Sustainability is no longer optional for destination marketing. Booking.com's sustainable travel report shows 73% of travellers intend to stay in sustainable accommodation. UNWTO identifies sustainable tourism as the defining strategic challenge for DMOs in this decade. And WTTC has made sustainability the centrepiece of its global tourism agenda.

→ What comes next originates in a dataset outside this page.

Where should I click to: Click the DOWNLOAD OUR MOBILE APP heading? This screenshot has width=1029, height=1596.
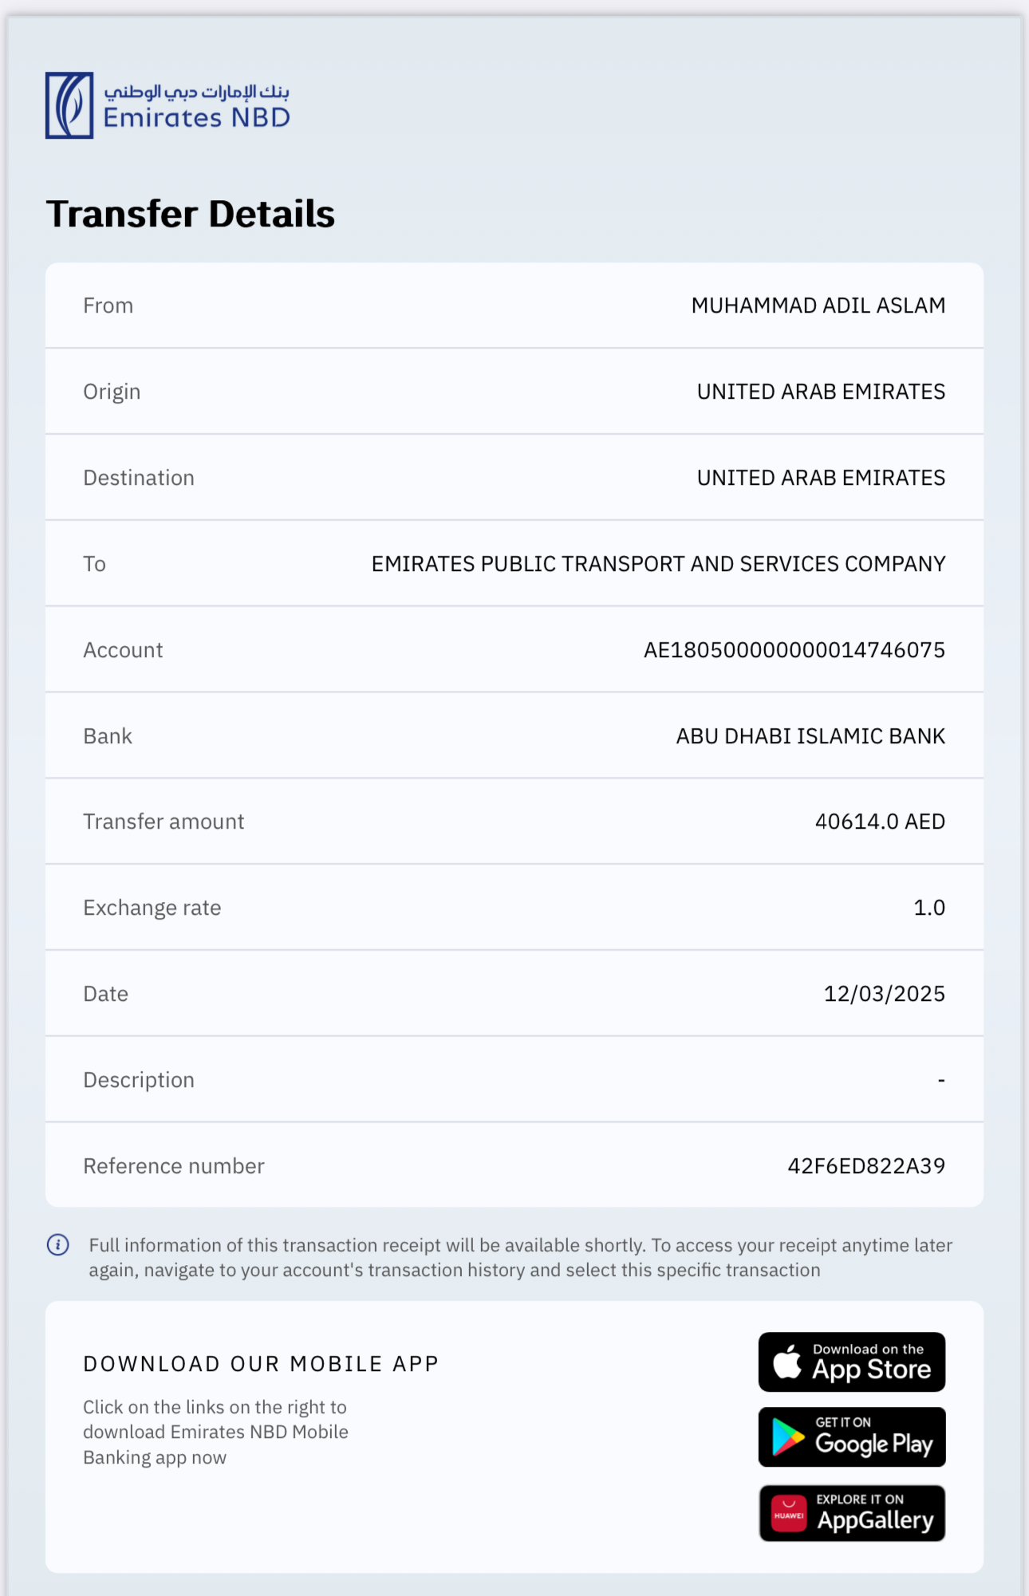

But marketing sustainability is fraught with risk. Overclaiming creates greenwashing accusations. Underclaiming wastes a genuine competitive advantage. The line between authentic sustainability marketing and performative environmentalism is thin — and consumers are increasingly skilled at spotting the difference.
The Greenwashing Risk
What Constitutes Greenwashing in Tourism
| Greenwashing Behaviour | Example | Consumer Reaction |
|---|---|---|
| Vague claims | "Eco-friendly destination" with no specifics | Skepticism; assumes meaningless marketing |
| Cherry-picking | Highlighting one green initiative while ignoring larger impacts | Distrust when full picture emerges |
| Irrelevant claims | "We recycle" as a major sustainability credential | Dismissal; recycling is baseline |
| False certifications | Self-created "green badges" with no external validation | Anger when discovered; reputational damage |
| Hidden trade-offs | Promoting train access while building a new airport runway | Accusations of hypocrisy |
| Best-in-class deception | "Greenest in the region" when the bar is very low | Undermines credibility |
The Competition and Markets Authority (CMA) has issued specific guidance on green claims in travel and hospitality. Non-compliance risks enforcement action.
The Authenticity Test
Before making any sustainability claim, apply three tests:
- Is it true? Can you demonstrate the claim with data?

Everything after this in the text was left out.